Religious-liberty observers are now awaiting the outcome of another important case before the Second Circuit that involves a Catholic school principal who sued the New York Archdiocese after she was fired from her job for “insubordination.”

The former principal has insisted “that she was not a minister,” Laycock noted. “I’m pretty sure she’s going to lose. But it illustrates that employees and their lawyers are willing to keep pushing against the ministerial exception.”

In oral arguments before the Second Circuit, the principal’s lawyer argued that her role was secular, not ministerial, and the state had the right to intervene in the internal affairs of “private” schools that mostly taught “secular” subjects during the school day.

Eric Rossbach, a lawyer for the Becket Fund for Religious Liberty, a public interest group that represented the New York Archdiocese and St. Anthony’s Catholic School in the case, challenged these claims and listed the principal’s many religious duties, from leading the school community in daily prayer to supervising classroom religious instruction.

The New York Archdiocese’s lawyers are fighting for a “pretty clear rule: If you are an administrator and supervise ministerial employees, you are also, by definition, a ministerial employee,” Eric Kniffin, the author of Protecting Your Right to Serve: How Religious Ministries Can Meet New Challenges Without Changing Their Witness, told the Register.

“The best thing the Church can do is document and set out in the job description the employee’s religious duties.

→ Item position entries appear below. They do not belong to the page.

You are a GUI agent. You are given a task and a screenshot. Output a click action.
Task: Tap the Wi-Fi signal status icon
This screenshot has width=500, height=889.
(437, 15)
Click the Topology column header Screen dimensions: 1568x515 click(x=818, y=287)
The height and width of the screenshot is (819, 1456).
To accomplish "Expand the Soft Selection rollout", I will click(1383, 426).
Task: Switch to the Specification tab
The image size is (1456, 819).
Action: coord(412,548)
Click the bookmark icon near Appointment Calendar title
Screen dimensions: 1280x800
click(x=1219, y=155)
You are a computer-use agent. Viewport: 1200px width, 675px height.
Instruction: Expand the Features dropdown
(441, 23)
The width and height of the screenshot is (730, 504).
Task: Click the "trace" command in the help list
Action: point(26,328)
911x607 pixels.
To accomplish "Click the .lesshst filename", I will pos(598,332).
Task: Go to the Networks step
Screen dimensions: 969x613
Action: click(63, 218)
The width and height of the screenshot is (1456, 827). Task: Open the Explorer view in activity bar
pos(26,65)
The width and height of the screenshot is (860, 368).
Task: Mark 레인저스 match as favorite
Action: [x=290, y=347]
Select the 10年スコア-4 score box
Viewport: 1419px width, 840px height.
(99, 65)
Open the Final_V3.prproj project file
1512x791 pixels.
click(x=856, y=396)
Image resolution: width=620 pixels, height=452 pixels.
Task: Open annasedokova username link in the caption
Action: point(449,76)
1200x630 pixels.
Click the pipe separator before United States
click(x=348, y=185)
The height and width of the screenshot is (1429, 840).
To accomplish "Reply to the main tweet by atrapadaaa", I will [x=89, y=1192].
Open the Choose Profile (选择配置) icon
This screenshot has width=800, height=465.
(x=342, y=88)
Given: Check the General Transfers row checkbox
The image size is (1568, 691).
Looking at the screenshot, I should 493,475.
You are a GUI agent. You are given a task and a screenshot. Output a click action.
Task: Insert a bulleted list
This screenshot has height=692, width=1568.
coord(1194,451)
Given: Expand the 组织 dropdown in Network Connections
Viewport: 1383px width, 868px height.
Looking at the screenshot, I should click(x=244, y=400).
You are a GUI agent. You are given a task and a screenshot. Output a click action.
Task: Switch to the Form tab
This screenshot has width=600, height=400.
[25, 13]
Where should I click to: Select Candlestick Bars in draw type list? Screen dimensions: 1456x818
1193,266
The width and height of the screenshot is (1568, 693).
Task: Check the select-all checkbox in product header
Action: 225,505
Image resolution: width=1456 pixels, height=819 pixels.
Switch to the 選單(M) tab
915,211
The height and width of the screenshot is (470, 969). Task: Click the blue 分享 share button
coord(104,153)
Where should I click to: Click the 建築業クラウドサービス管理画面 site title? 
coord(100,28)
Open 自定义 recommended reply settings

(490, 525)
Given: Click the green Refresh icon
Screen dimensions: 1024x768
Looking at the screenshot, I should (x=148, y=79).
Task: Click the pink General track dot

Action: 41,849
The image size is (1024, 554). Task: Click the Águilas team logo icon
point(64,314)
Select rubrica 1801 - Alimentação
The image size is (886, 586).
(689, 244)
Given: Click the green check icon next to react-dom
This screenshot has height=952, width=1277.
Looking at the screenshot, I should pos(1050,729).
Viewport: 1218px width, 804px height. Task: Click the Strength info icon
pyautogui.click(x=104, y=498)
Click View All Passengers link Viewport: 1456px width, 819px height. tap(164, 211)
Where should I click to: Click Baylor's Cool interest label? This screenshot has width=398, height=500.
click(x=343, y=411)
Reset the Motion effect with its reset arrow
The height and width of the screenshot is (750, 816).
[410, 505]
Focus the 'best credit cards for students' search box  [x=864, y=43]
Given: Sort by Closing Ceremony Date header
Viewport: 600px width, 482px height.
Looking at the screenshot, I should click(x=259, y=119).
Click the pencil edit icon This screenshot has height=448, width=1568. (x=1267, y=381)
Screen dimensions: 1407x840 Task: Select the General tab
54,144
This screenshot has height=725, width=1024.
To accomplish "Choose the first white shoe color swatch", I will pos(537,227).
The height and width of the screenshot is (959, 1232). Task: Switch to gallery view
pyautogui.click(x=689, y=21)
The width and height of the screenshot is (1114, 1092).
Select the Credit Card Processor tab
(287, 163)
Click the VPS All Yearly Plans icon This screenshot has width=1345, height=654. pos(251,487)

“Even better, they should have the employee affirm that they understand they have religious responsibilities in the formal evaluation process required by the school,” said Kniffin.

Bradley agreed with this legal guidance, but also suggested that Catholic school leaders could do more to foster religious engagement across the board.

To overcome the sense that only religion teachers and staff directly involved with prayer and worship should personally support the schools’ mission, said Bradley, dioceses should send the message that every teacher “is part of a team of educators with a joint responsibility to teach the faith.”

 

Joan Frawley Desmond is a Register senior editor.